Days 61-75: Establish Monitoring & Detection
Configure EDR alerting and response procedures, implement DNS filtering for C2 blocking, establish baseline network behaviors, and create incident response playbook organized by ATT&CK tactics.
Days 76-90: Validate & Optimize
Run Atomic Red Team tests to validate detection coverage, conduct tabletop exercise using ATT&CK scenarios, update gap analysis with new coverage, schedule quarterly security reviews, and document lessons learned.
MITRE ATT&CK Quick-Start Checklist
- Create free account at attack.mitre.org and familiarize yourself with the Enterprise Matrix
- Download and open ATT&CK Navigator to visualize the framework
- Inventory all current security tools (antivirus, firewall, email security, backup, MFA)
- Map existing tools to ATT&CK techniques they detect or prevent
- Identify your top 20 high-priority techniques based on industry threat reports
- Document coverage gaps where you have no detection or prevention for priority techniques
- Deploy MFA on all cloud services and remote access systems (mitigates T1078, T1133)

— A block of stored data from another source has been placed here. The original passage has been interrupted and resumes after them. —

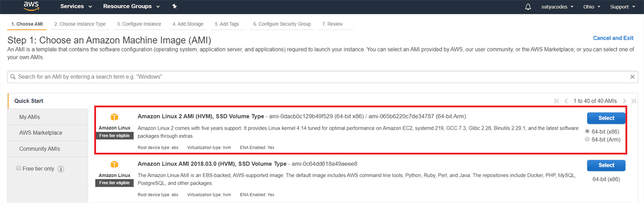Click the AWS logo home icon
The width and height of the screenshot is (644, 203).
[31, 6]
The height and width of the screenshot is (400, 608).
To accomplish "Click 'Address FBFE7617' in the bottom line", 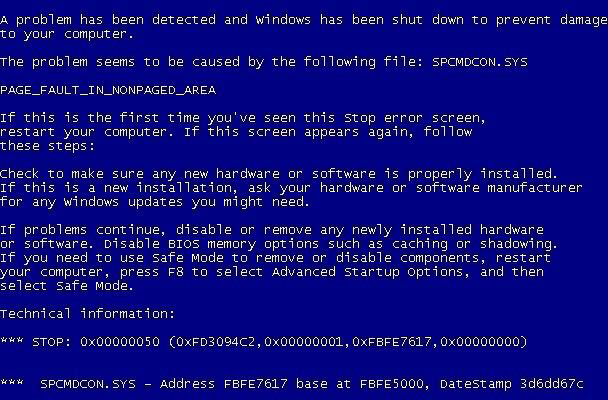I will pos(224,384).
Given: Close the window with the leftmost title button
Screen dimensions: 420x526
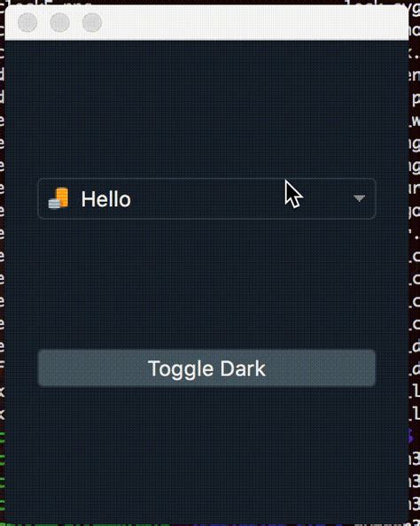Looking at the screenshot, I should tap(27, 22).
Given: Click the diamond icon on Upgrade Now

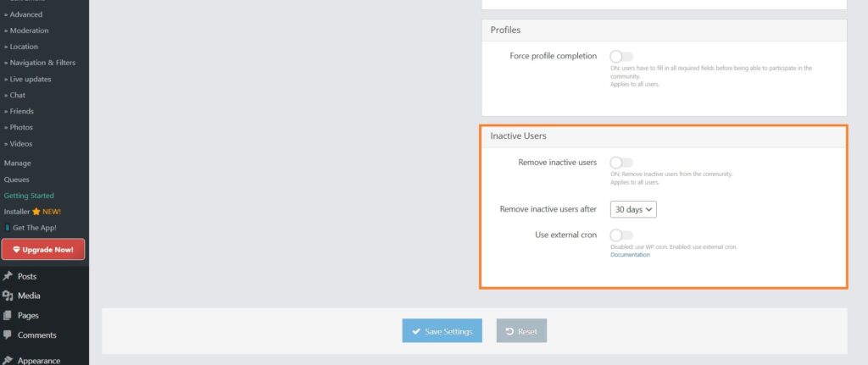Looking at the screenshot, I should pyautogui.click(x=16, y=250).
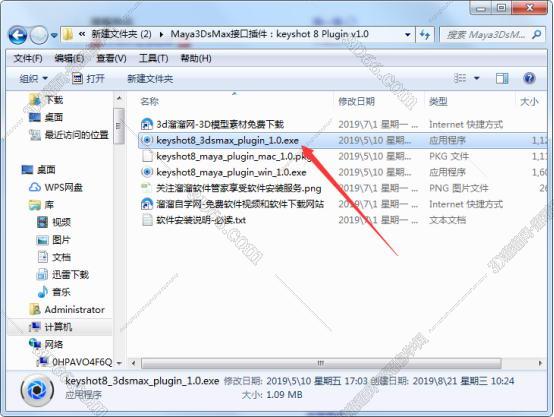
Task: Click the horizontal scrollbar thumb
Action: click(321, 363)
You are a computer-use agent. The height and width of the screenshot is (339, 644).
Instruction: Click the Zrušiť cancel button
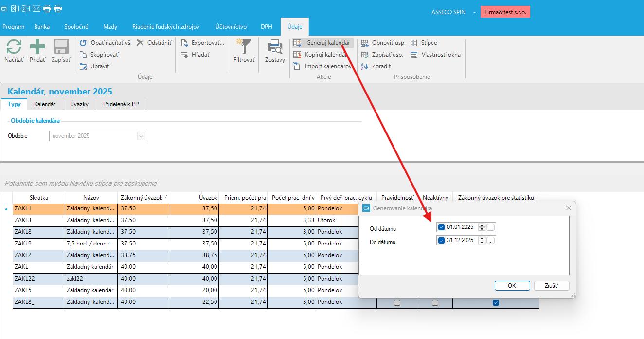pyautogui.click(x=551, y=286)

- Implement email security with anti-phishing capabilities (mitigates T1566)
- Deploy EDR or next-gen antivirus with behavioral detection (covers 50+ techniques)
- Establish immutable backup system with offline copies (protects against T1490, T1486)
- Create incident response playbook organized by ATT&CK tactics
- Schedule monthly security review to track technique coverage improvements
Budget-Friendly MITRE ATT&CK Implementation for Small Businesses
Effective ATT&CK-based defenses don't require enterprise budgets. The key is prioritizing controls that address the most common attack techniques in your industry while building detection and response capabilities incrementally.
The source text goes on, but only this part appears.